Image credit: Detail of cartoon by Matt Lubchansky.

A Prediction: Gillespie on Eternity

“I’d remind the Republican establishment that forever is a long time.”

Steve Benen

One can certainly call it a bit pedantic to pick on casual rhetorical use of the word “never”; indeed, it might also seem a bit childish. But as Steve Benen explains of the former RNC Chair and Bush administration White House Counsel’s response to Chris Wallace’s question about marriage equality:

Gillespie replied, “I don’t see the Republican Party or most Republicans, obviously, changing in terms of believing that marriage is between one man and one woman.”

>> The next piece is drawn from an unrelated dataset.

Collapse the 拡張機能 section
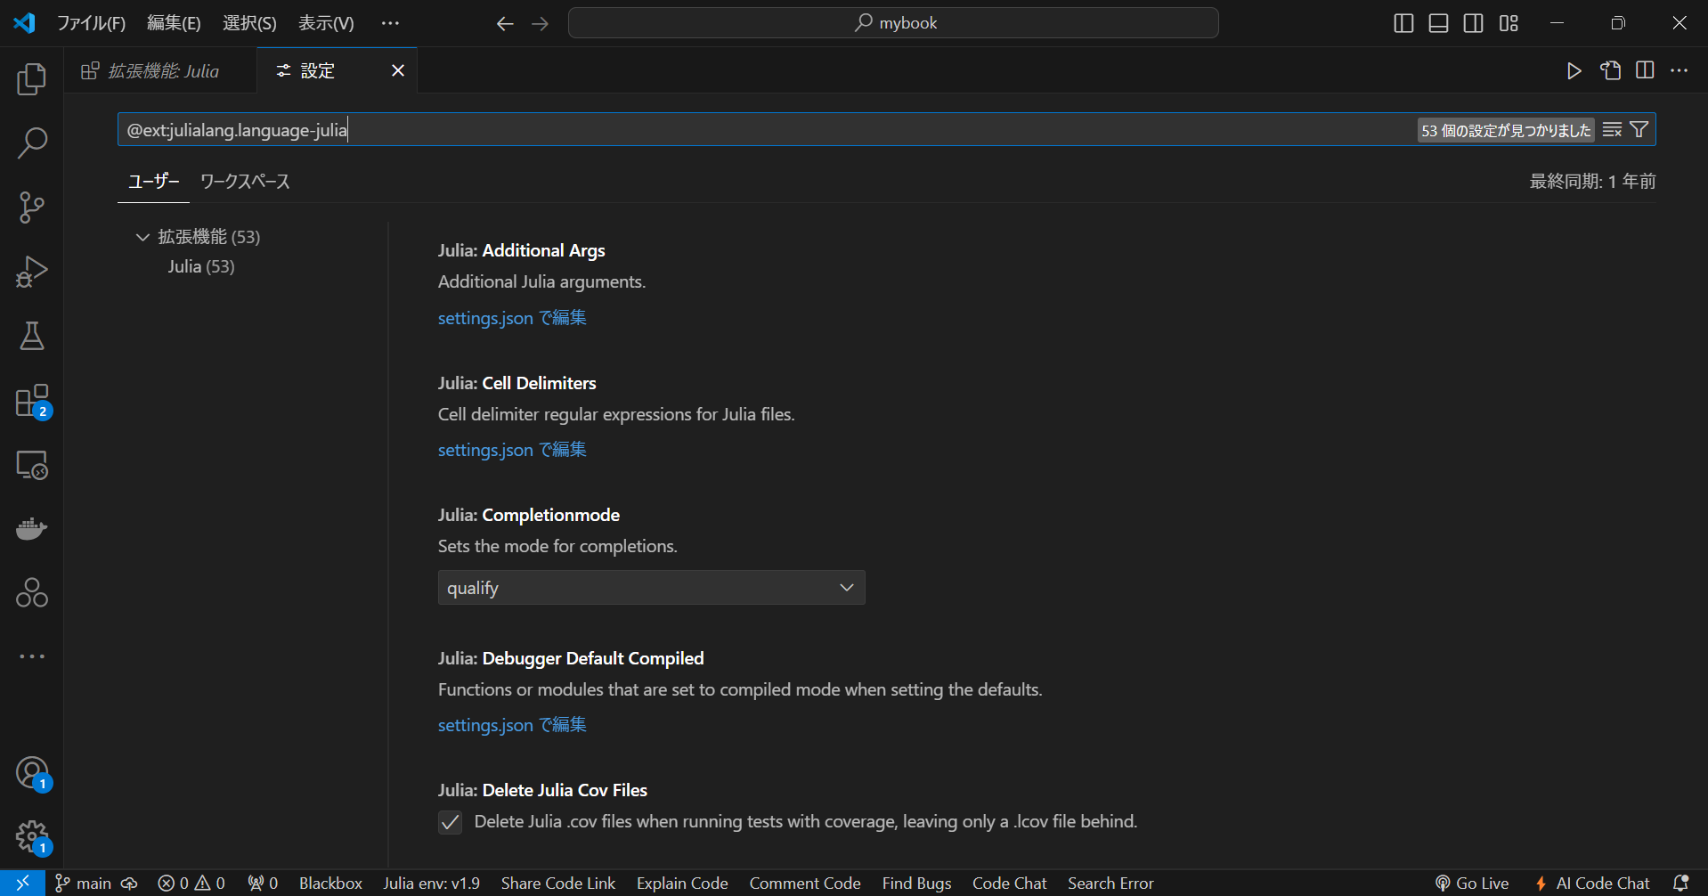1708x896 pixels. pyautogui.click(x=142, y=236)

Ed Gillespie and George W BushThe host pressed further, asking, “But looking at the polls, and, particularly, looking at where younger people are going, would you have any problems in 2016, with a Republican Party platform saying that marriage is between a man and a woman?” Gillespie noted that the platform currently calls for a federal constitutional amendment to ban marriage equality, and going forward, “there may be a debate about that.”

I suppose this is what qualifies as social progress for today’s GOP.

But before the discussion moved on Gillespie added this:

“I don’t think you would ever see the Republican Party platform saying we are in favor of same sex marriage.”

Never? Gillespie may well be right, but I’d remind the Republican establishment that forever is a long time.

And as one commmenter noted, “We had the debate. You lost.”